### AVAILABLE DATA
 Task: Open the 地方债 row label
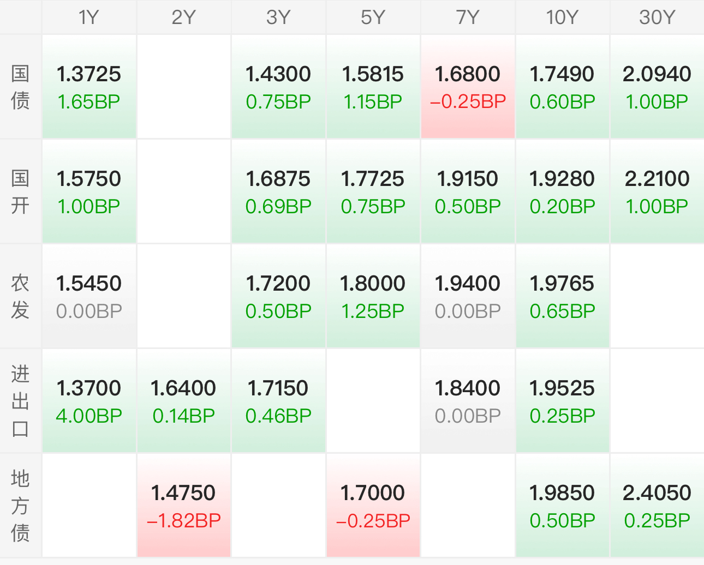[x=20, y=506]
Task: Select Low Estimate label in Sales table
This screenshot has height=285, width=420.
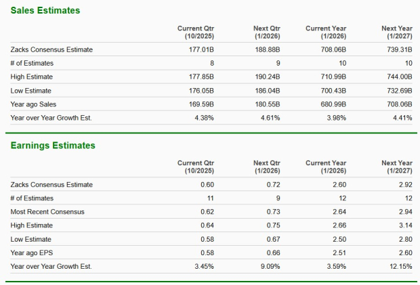Action: (x=31, y=91)
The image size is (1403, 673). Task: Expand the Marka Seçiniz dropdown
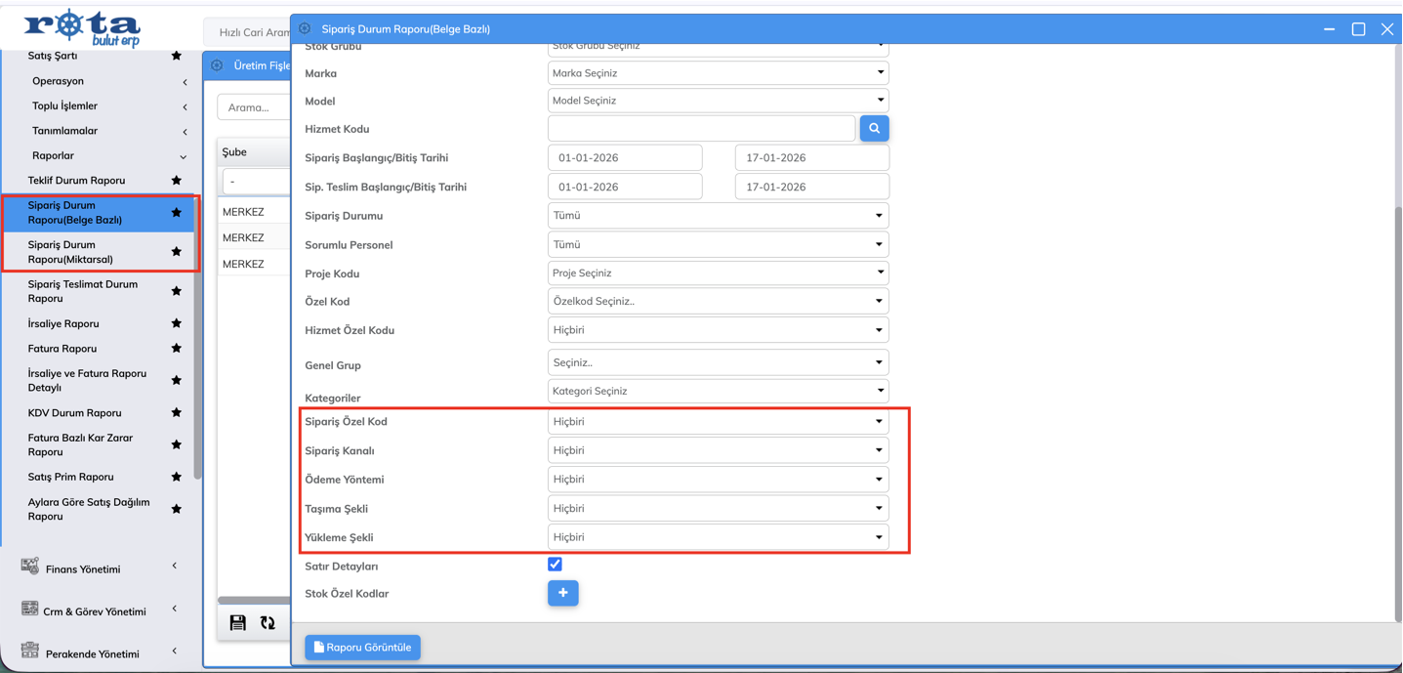pos(718,73)
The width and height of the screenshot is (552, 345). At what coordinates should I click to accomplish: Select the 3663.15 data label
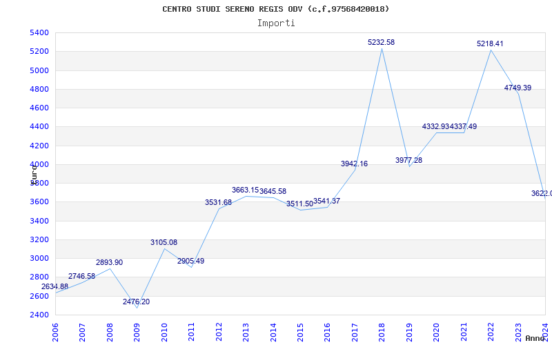245,190
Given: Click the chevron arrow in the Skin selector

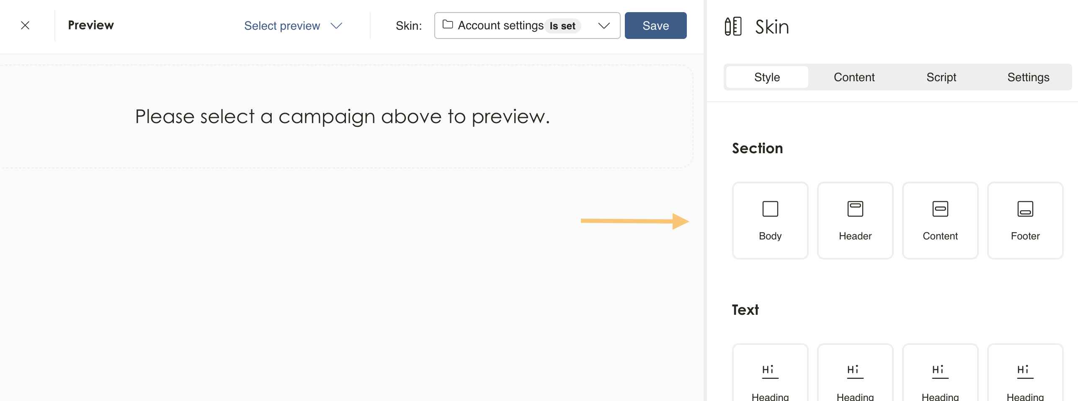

### ASSIGNMENT
Begin the copy at the line containing "The width and" and end it at the last line of the records; transcribe exactly and exclude pictures.

### SOLUTION TO THE PROBLEM
The width and height of the screenshot is (552, 345). At what coordinates should I click to accomplish: Select the 3663.15 data label
245,190
Given: Click the chevron arrow in the Skin selector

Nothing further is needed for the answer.